Un marco político y legal utilizado para silenciar
RSF recuerda que la toma policial de La Prensa en 2021 —“sin orden judicial” y con sus instalaciones aún ocupadas— marcó un punto de inflexión. También señala que la reciente reforma constitucional que designó a Rosario Murillo como “copresidenta” “intensificó el control presidencial sobre los medios”, bajo el argumento de combatir intereses extranjeros y “noticias falsas”.
El informe enfatiza que las reformas a la Ley de Ciberdelitos imponen “penas más severas por difundir ‘información falsa’ en redes sociales” y amplían su aplicación a nicaragüenses en el extranjero, reforzando la capacidad de represión. Asimismo, la Ley de Agentes Extranjeros sigue siendo una herramienta para restringir la participación pública y castigar a organizaciones vinculadas a medios independientes.
Economía frágil y precariedad del oficio
En el plano económico, RSF advierte que la reducción de fondos internacionales ha provocado “despidos y una mayor precariedad de los periodistas”, afectando especialmente a los medios en el exilio, cuya supervivencia depende de la cooperación exterior.
El informe vincula la represión con un clima social de “temor”, “tristeza” y creciente migración. Los jóvenes expresan en redes sociales su deseo de abandonar el país, mientras que “centenares de periodistas han sido ya forzados al exilio”.
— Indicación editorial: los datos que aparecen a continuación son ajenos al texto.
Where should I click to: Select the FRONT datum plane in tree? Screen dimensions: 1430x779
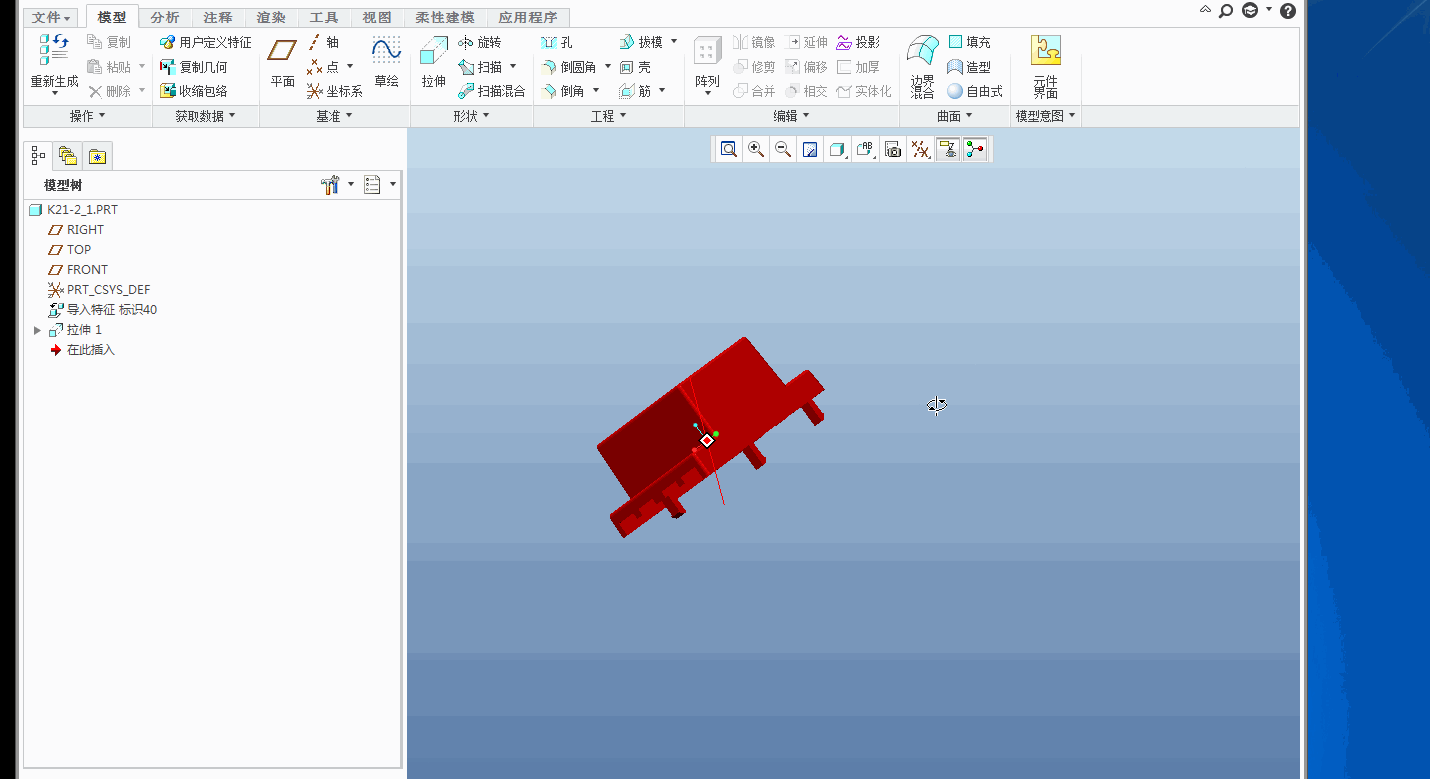click(x=86, y=270)
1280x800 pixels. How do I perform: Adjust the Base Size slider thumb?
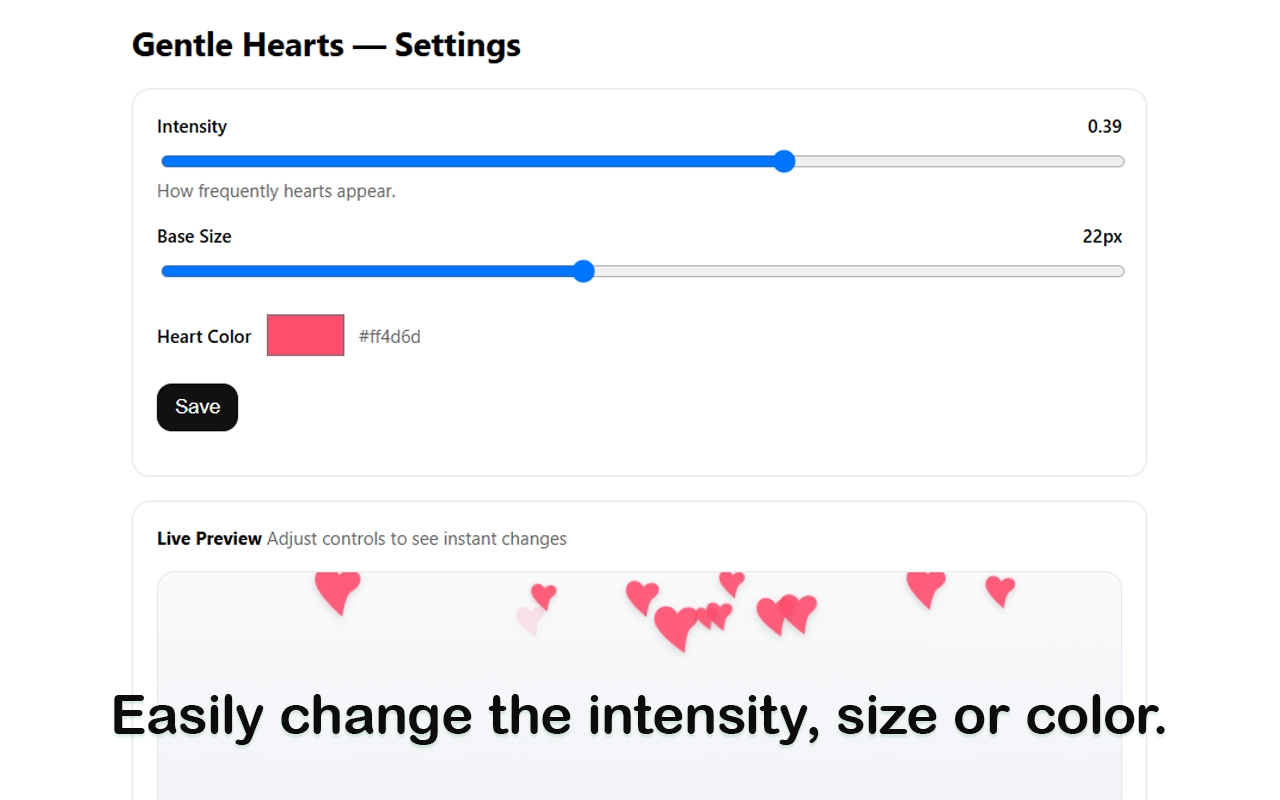(x=583, y=271)
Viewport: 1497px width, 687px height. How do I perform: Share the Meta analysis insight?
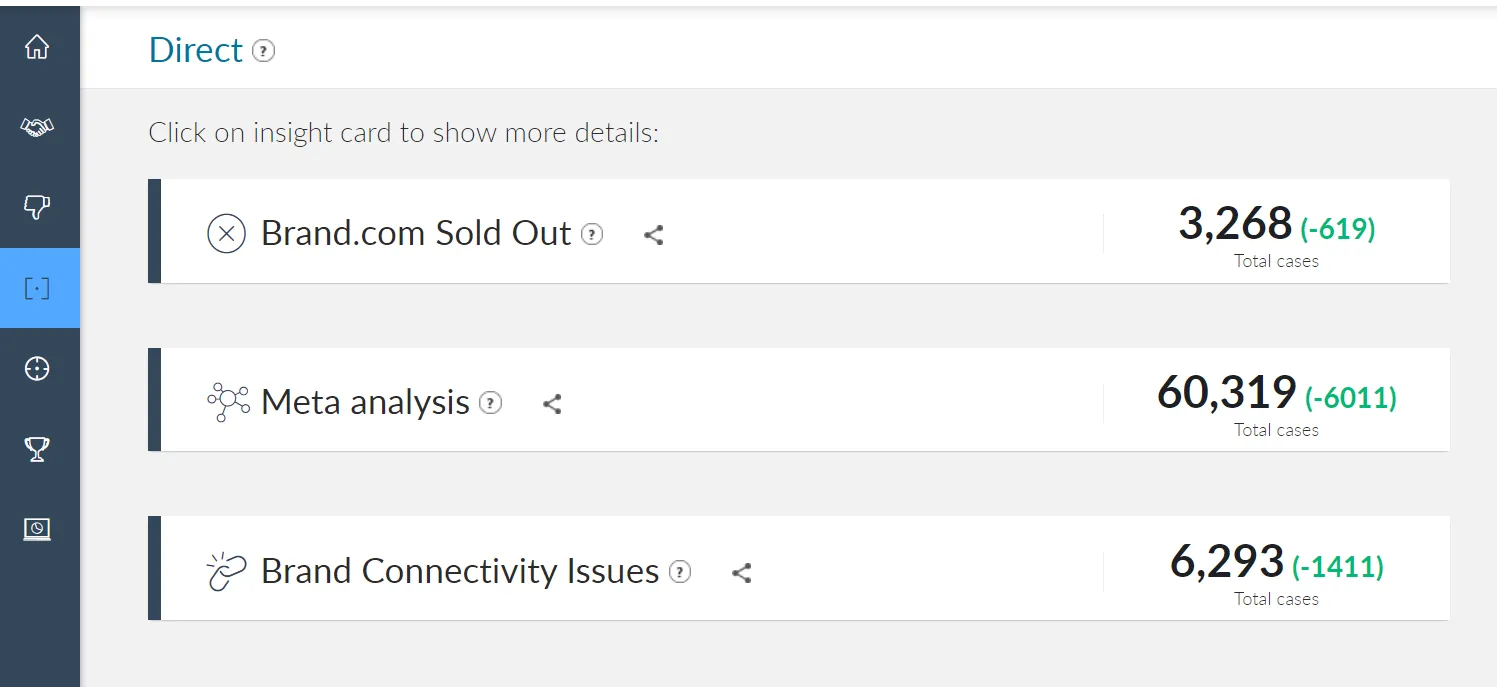[x=552, y=404]
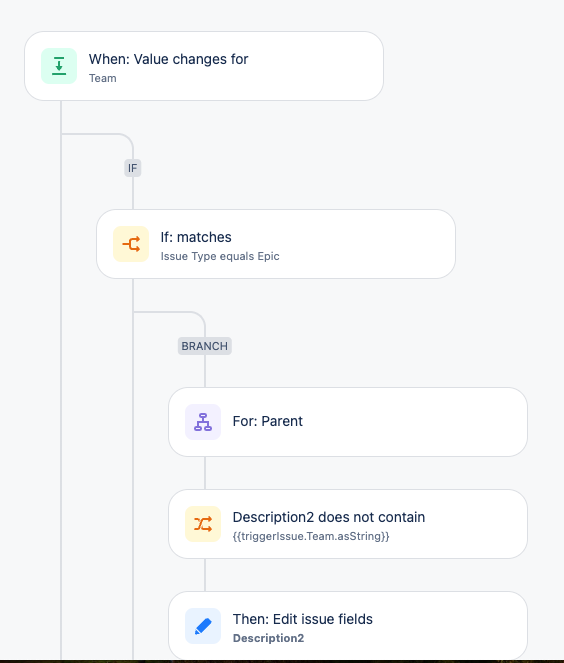Click the Then: Edit issue fields title text
Image resolution: width=564 pixels, height=663 pixels.
[303, 619]
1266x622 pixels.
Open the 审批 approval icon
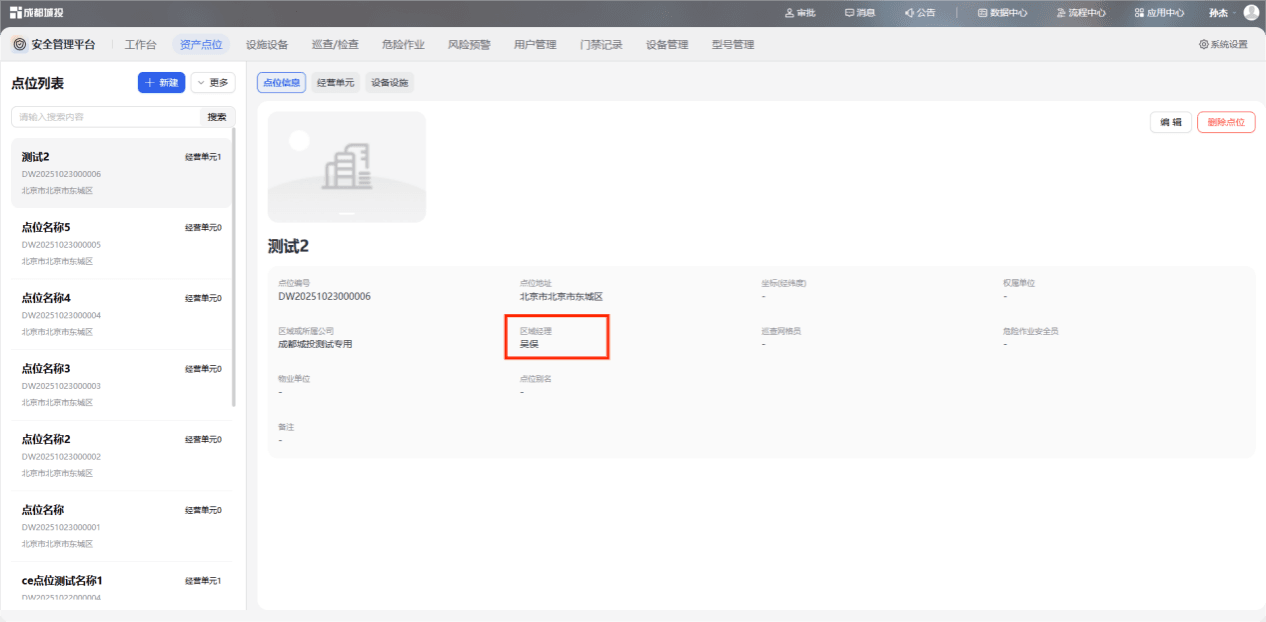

RSF dedica uno de sus apartados más alarmantes a la seguridad. Documenta que la policía efectúa “allanamientos sin orden judicial”, interroga a periodistas sobre colegas y trabajos en curso, registra sus teléfonos móviles y confisca los dispositivos electrónicos de los hogares. Después de estos operativos, los afectados deben reportarse diariamente ante la comisaría.
Los pocos periodistas que aún trabajan dentro del territorio lo hacen “muy discretamente” y sin firmar sus artículos para evitar represalias.
El organismo concluye que la represión en Nicaragua no es un efecto colateral, sino “una estrategia central del régimen para silenciar cualquier forma de disidencia”.